開業医の尺骨神経障害を14級9号認定し役員報酬6割を基礎収入に5年5%の労働能力喪失で逸失利益を認めた

解説

【事案の概要】

法人理事長及び開業医である男性医師(内科医・神経内科医)が片側1車線道路を直進中、左方の路外駐車場から右折進入してきた車両に衝突され、頚椎捻挫・左肩打撲・左上肢打撲等の傷害を負い、約8か月間通院したという事案です。

自賠責は後遺障害非該当でしたが、男性医師は、肘部管症候群の発症等による左上肢のしびれ、放散痛から14級9号後遺障害を負ったとして、既払い金16万円を控除して約1091万円の損害賠償請求訴訟を提起しました。

【裁判所の判断】

札幌地裁は後遺障害を否認しましたが、控訴審である札幌高裁は、尺骨神経障害について14級9号を認定しました(自保ジャーナル2087号44頁)。

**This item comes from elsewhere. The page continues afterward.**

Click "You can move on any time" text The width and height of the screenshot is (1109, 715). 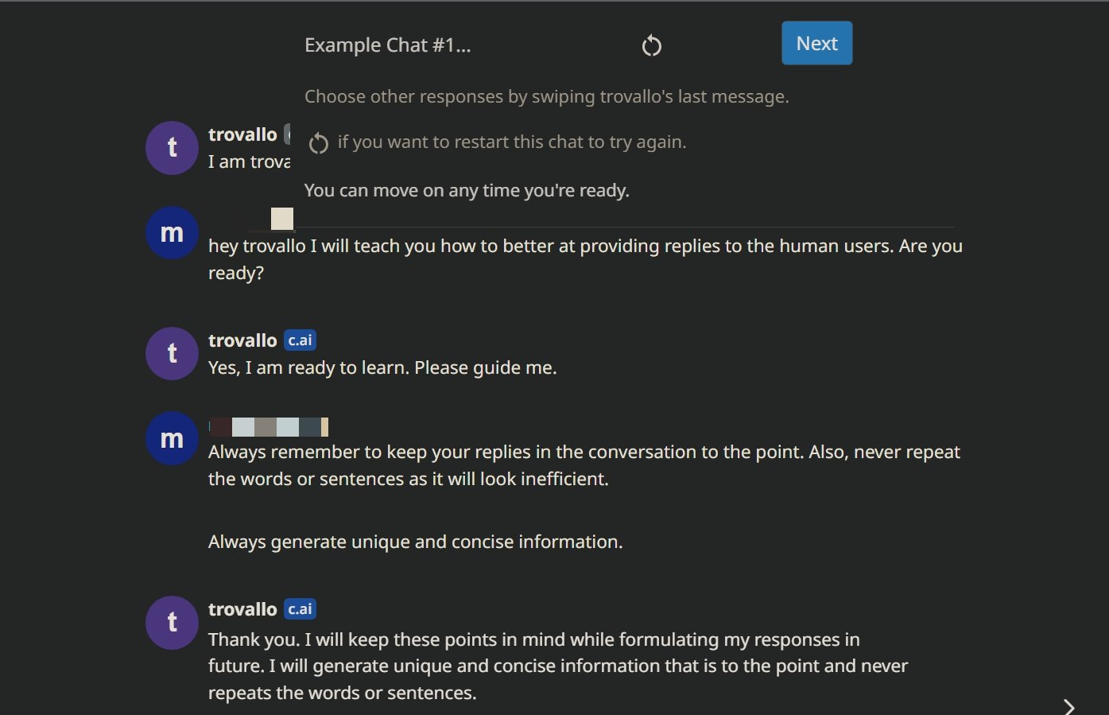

札幌地裁は、「本件事故の衝撃の程度や受傷時の原告の体勢を考慮しても、本件事故によって、頚椎捻挫による神経根障害や、左上肢の肘部管における尺骨神経の損傷が生じたというには疑問を差し挟む余地がある」として後遺障害を認定しませんでした。

これに対して、原告は控訴し、控訴審において後遺障害に関する追加主張を行いました。神経伝達速度検査の結果を証拠提出してそれに基づいて主張したものです。

札幌高裁は、医学的文献に基づく医学的知見を認定した上で、「控訴人には、本件事故直後の時点で、Tinel様徴候が認められていること、環指・小指のしびれ及び知覚過敏が認められていること、に加え、左肘関節部遠位と左肘関節部近位との間の運動神経伝達速度の有意な低下が認められることからすれば、控訴人は、本件事故により、肘部管症候群(尺骨神経障害)を発症したものと考えられる」と判断したものです。

なお後遺障害逸失利益の基礎収入について、会社役員の場合、労務提供の対価部分が認定されます(赤い本など)。

本件は、年額3600万円の役員報酬を得ていたところ、控訴人が法人の理事長であること、法人の開設するクリニックの唯一の常勤医師であること、クリニックの従業員数は9名であることから、役員報酬の60%に相当する額を労務対価部分として認定しています。

【ポイント】

肘部管症候群(ちゅうぶかんしょうこうぐん)は、尺骨神経溝における絞扼性神経障害です。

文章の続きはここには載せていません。